La fotografía que da pie a este comentario está tomada por Ricardo Otazo en septiembre de 2016 en uno de los pueblos de la provincia de Valladolid que celebran encierros por el campo y calle, calificados de mixtos, por aquello de dar demasiadas explicaciones normativas a lo que se intuye como «de toda la vida y propio de dichas localidades».
La costumbre está sustituida por la norma, cuando aquella misma es una de las fuentes primordiales no solo del derecho, sino también de la vida y comportamiento de muchas personas, más todavía durante las fiestas populares con toros de lidia por el campo y lo que de emoción y arraigo supone en la gente.
A primera vista resulta cuando menos chocante que se puedan contar una veintena de picas garrochas entre los caballistas que arropan el encierro. Para colocar, si pueden, una varita en la culata trasera de los toros y hacerles correr a galope tendido por el campo y es dudoso, muy dudoso, que todos ellos sean y estén autorizados por el Presidente del festejo para que sirvan de ayuda al Director de Lidia o de Campo y que realice prácticamente y de forma idónea su cometido.
No es cuestión de prohibiciones sino de compromiso por los participantes de no transportar la pica y menos utilizarla mientras a galope tendido salen los toros y mansos como exhalaciones hacia los embudos de la entrada en las poblaciones donde discurrirá el encierro, o se van lejos del mundanal ruido.
El caballista va a pasárselo bien, como casi todos, a entretener la mañana, sin importarle si en el mirador del pueblo hay una muchedumbre que espera para ver pasar los toros a su lado.
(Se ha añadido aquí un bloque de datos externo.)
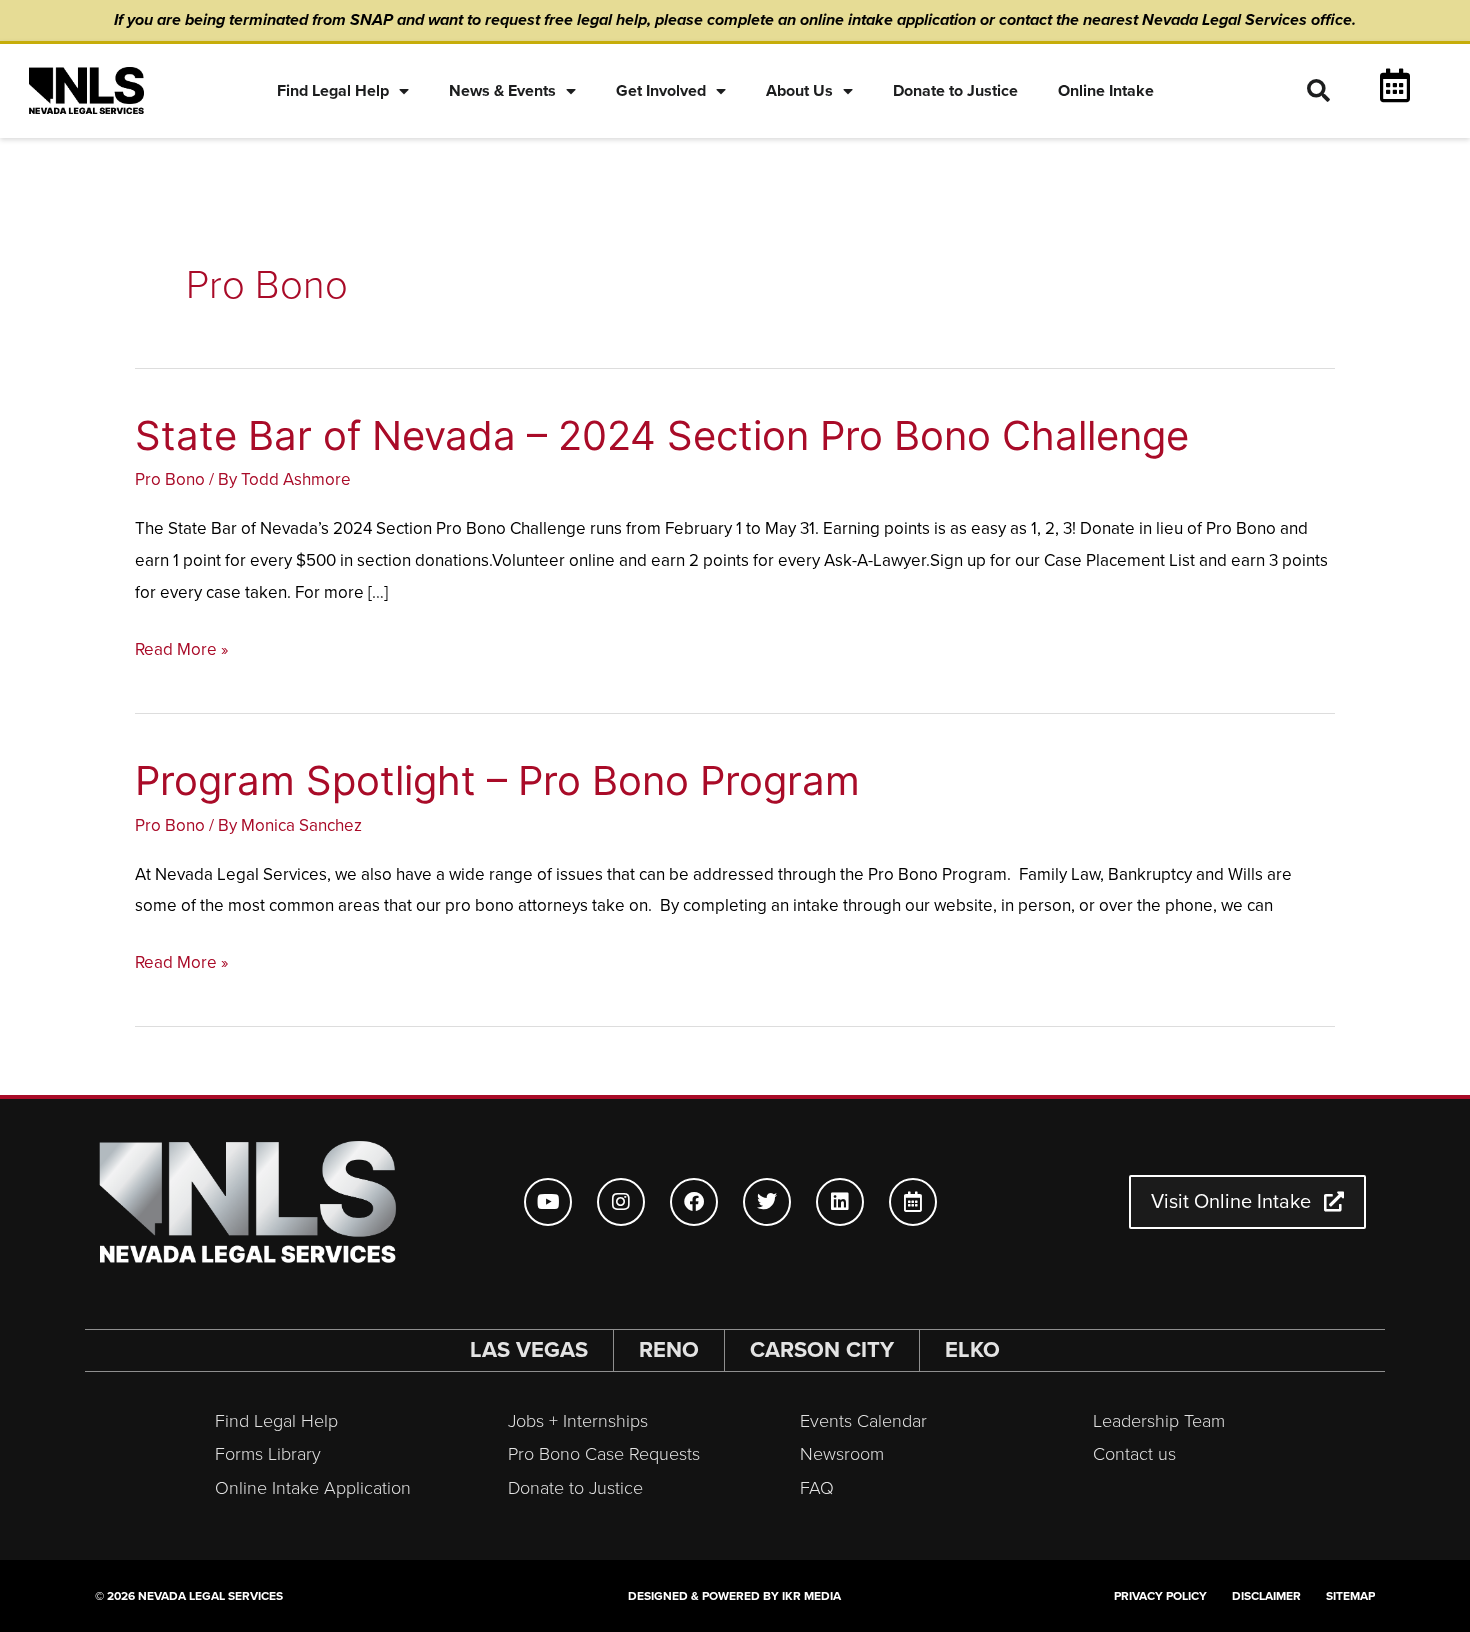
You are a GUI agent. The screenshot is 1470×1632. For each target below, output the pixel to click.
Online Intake (1106, 91)
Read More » (181, 650)
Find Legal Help (333, 91)
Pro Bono (170, 479)
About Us (799, 91)
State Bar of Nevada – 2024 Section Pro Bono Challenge (662, 435)
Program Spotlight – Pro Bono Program (497, 780)
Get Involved (661, 91)
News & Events (502, 91)
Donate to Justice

Gusta de correr por el campo libre y galopar las embestidas de un toro, emocionándose y participando con la actividad que su valor y arrojo le permite, pero también debe respetar y conocer la normativa municipal que regula estos festejos y aunque es bien cierto que los encierros son para todo el pueblo y no solo para una parte de quienes acuden con sus caballos a disfrutar de una mañana de toros populares, de encierros camperos, la masificación casi todo lo destruye, o al menos lo cambia, lo transforma.
Una de las soluciones que se baraja es la de inscribirse previamente, caballo y caballero, en los Ayuntamientos organizadores, abonando una cantidad destinada a sufragar la contratación del seguro de responsabilidad general que cubra el daño físico o accidental que pudiera producirse. Algo así como el abono o la entrada que todo el público aporta para acceder a una plaza de toros.
En las fotografías comentadas en esta ocasión, el grupo de caballistas arropa entre la nube de polvareda a la manada de reses y aunque las picas van enhiestas como si se tratara, salvando las distancias y el ejemplo, del cuadro velazqueño de la rendición de Breda, se antoja excesivo el número de garrochas que tantas veces se confundieron con lanzas como sucedió en el toro de Tordesillas.